What this task involves: Set down all of the records exactly.

Segment Start: Data for processing

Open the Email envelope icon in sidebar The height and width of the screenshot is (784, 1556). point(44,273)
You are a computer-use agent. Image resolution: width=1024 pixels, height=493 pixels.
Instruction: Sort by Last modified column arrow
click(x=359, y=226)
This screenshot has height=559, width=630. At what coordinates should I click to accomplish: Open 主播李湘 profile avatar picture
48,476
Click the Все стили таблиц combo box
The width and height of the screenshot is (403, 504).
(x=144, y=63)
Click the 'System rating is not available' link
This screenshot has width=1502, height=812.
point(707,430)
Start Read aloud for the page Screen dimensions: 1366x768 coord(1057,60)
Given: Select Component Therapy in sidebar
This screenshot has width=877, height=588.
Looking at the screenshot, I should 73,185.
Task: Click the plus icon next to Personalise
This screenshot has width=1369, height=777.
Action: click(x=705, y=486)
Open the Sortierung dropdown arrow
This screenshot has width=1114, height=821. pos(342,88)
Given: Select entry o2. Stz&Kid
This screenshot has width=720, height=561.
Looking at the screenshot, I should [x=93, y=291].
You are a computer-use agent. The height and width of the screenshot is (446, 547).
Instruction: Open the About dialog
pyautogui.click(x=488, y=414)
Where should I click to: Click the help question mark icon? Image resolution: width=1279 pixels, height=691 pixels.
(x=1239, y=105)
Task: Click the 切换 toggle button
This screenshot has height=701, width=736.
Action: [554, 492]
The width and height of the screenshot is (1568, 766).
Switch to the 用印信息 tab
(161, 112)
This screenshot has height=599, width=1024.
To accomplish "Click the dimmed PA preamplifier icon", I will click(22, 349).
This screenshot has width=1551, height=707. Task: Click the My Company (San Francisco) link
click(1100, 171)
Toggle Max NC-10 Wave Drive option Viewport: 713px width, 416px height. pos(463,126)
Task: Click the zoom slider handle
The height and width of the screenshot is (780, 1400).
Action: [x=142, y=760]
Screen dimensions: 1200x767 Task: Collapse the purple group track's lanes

Segment End: Data for processing

Exercise result:
Open the Email envelope icon in sidebar The height and width of the screenshot is (784, 1556). point(44,273)
You are a computer-use agent. Image resolution: width=1024 pixels, height=493 pixels.
Instruction: Sort by Last modified column arrow
click(x=359, y=226)
This screenshot has height=559, width=630. At what coordinates should I click to accomplish: Open 主播李湘 profile avatar picture
48,476
Click the Все стили таблиц combo box
The width and height of the screenshot is (403, 504).
(x=144, y=63)
Click the 'System rating is not available' link
This screenshot has width=1502, height=812.
point(707,430)
Start Read aloud for the page Screen dimensions: 1366x768 coord(1057,60)
Given: Select Component Therapy in sidebar
This screenshot has width=877, height=588.
Looking at the screenshot, I should 73,185.
Task: Click the plus icon next to Personalise
This screenshot has width=1369, height=777.
Action: click(x=705, y=486)
Open the Sortierung dropdown arrow
This screenshot has width=1114, height=821. pos(342,88)
Given: Select entry o2. Stz&Kid
This screenshot has width=720, height=561.
Looking at the screenshot, I should [x=93, y=291].
You are a computer-use agent. The height and width of the screenshot is (446, 547).
Instruction: Open the About dialog
pyautogui.click(x=488, y=414)
Where should I click to: Click the help question mark icon? Image resolution: width=1279 pixels, height=691 pixels.
(x=1239, y=105)
Task: Click the 切换 toggle button
This screenshot has height=701, width=736.
Action: [554, 492]
The width and height of the screenshot is (1568, 766).
Switch to the 用印信息 tab
(161, 112)
This screenshot has height=599, width=1024.
To accomplish "Click the dimmed PA preamplifier icon", I will click(22, 349).
This screenshot has width=1551, height=707. Task: Click the My Company (San Francisco) link
click(1100, 171)
Toggle Max NC-10 Wave Drive option Viewport: 713px width, 416px height. pos(463,126)
Task: Click the zoom slider handle
The height and width of the screenshot is (780, 1400).
Action: [x=142, y=760]
Screen dimensions: 1200x767 Task: Collapse the purple group track's lanes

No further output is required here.